South Dakota gov vetoes bill excluding crypto from definition of ‘money’
Kristi Noem, the governor of South Dakota, has used her authority to veto legislation aimed at changing the definition of money to exclude cryptocurrencies.
In a March 9 notice to South Dakota house speaker Hugh Bartels, Noem said she had vetoed House Bill 1193, which proposed amending the state’s Uniform Commercial Code, or UCC, to specifically exclude cryptocurrencies and other digital assets — with the possible exception of central bank digital currencies, or CBDCs. According to the governor, passage of the bill would put South Dakota residents “at a business disadvantage” and potentially allow for “future overreach” from the federal government in issuing a digital dollar.
“By expressly excluding cryptocurrencies as money, it would become more difficult to use cryptocurrency,” said Noem. “HB 1993 opens the door to the risk that the federal government could more easily adopt a CBDC, which then may become the only viable digital currency […] It would be imprudent to create regulations governing something that does not yet exist.”
I have returned HB 1193 with my VETO.
The bill adopts a definition of “money” to specifically exclude cryptocurrencies. But these revisions do include Central Bank Digital Currencies as money.
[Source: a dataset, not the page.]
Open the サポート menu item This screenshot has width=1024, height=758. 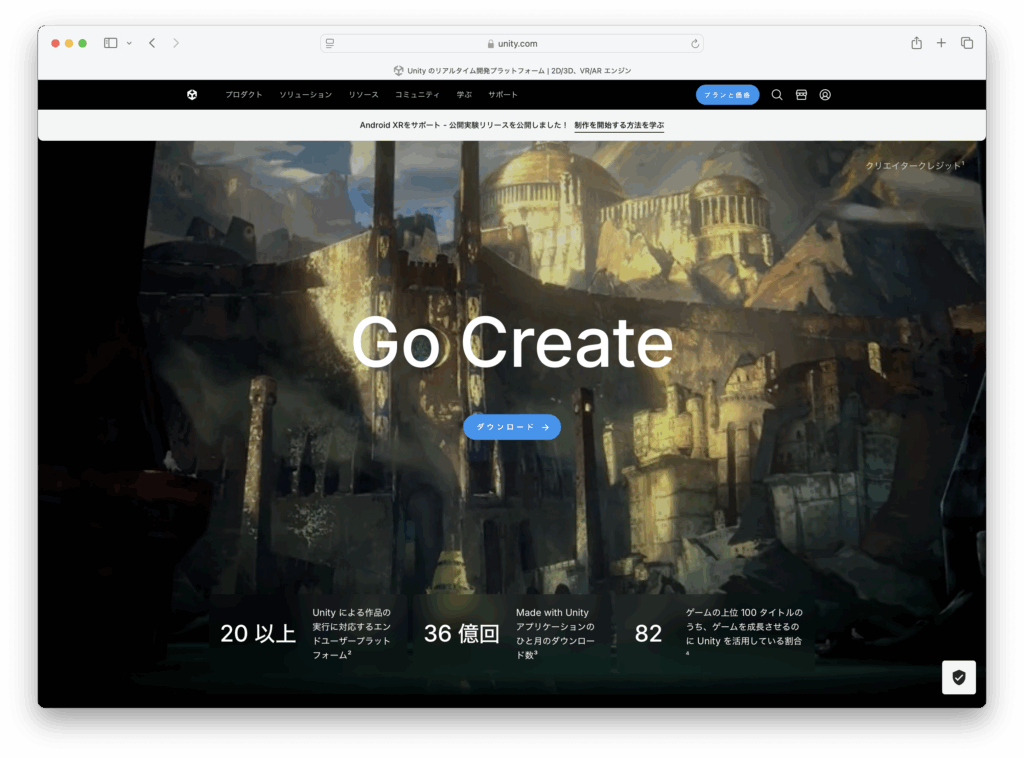point(503,95)
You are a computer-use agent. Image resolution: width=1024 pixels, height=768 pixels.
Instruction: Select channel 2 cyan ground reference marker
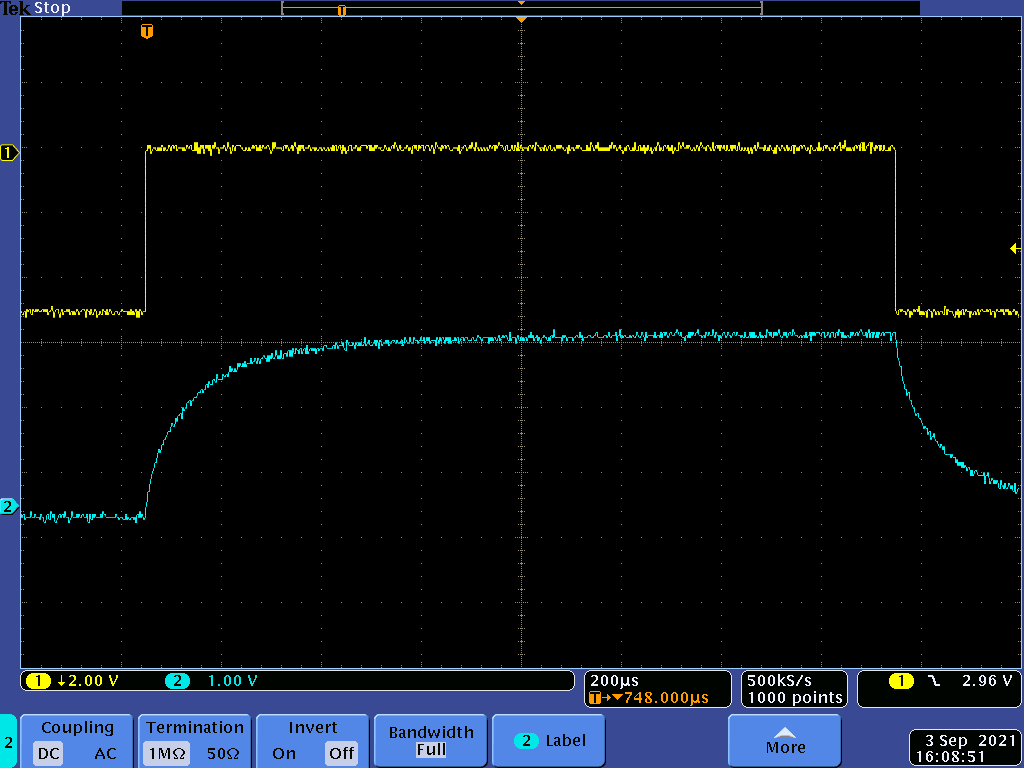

These developments concern me for several reasons, which are found in this letter: pic.twitter.com/3eqzdI80if
— Governor Kristi Noem (@govkristinoem) March 10, 2023
Conservative advocates supported efforts to have Noem veto the legislation, citing concerns for financial freedom. The organization Club for Growth penned a letter to the South Dakota governor urging her to oppose the bill and making comparisons between a U.S.-issued CBDC and China’s digital yuan. The South Dakota Freedom Caucus — a group of Republican state lawmakers — lauded Noem’s actions:
Thank you @govkristinoem for your veto and for listening to the people of South Dakota. We stand with you to uphold this veto and others. https://t.co/0js4qaXL6R
— South Dakota Freedom Caucus (@SDFreedomCaucus) March 10, 2023
Under the proposed UCC amendment, money would be defined as “a medium of exchange that is currently authorized or adopted by a domestic or foreign government”. Analysts have claimed that the wording of the bill which excluded many digital assets would not apply to CBDCs: “An electronic record that is a medium of exchange recorded and transferable in a system that existed and operated for the medium of exchange before the medium of exchange was authorized or adopted by the government”.
Related: CBDCs could be ‘easily weaponized’ to spy on US citizens: Congressman
While China’s central bank has been conducting trials for its CBDC since it was introduced in April 2020, the U.S. government is still exploring the potential benefits and risks associated with issuing a digital dollar. As with the South Dakota bill, there has also been pushback to CBDCs at the federal level. In February, Minnesota Representative Tom Emmer introduced legislation aimed at limiting the Federal Reserve’s authority over a CBDC.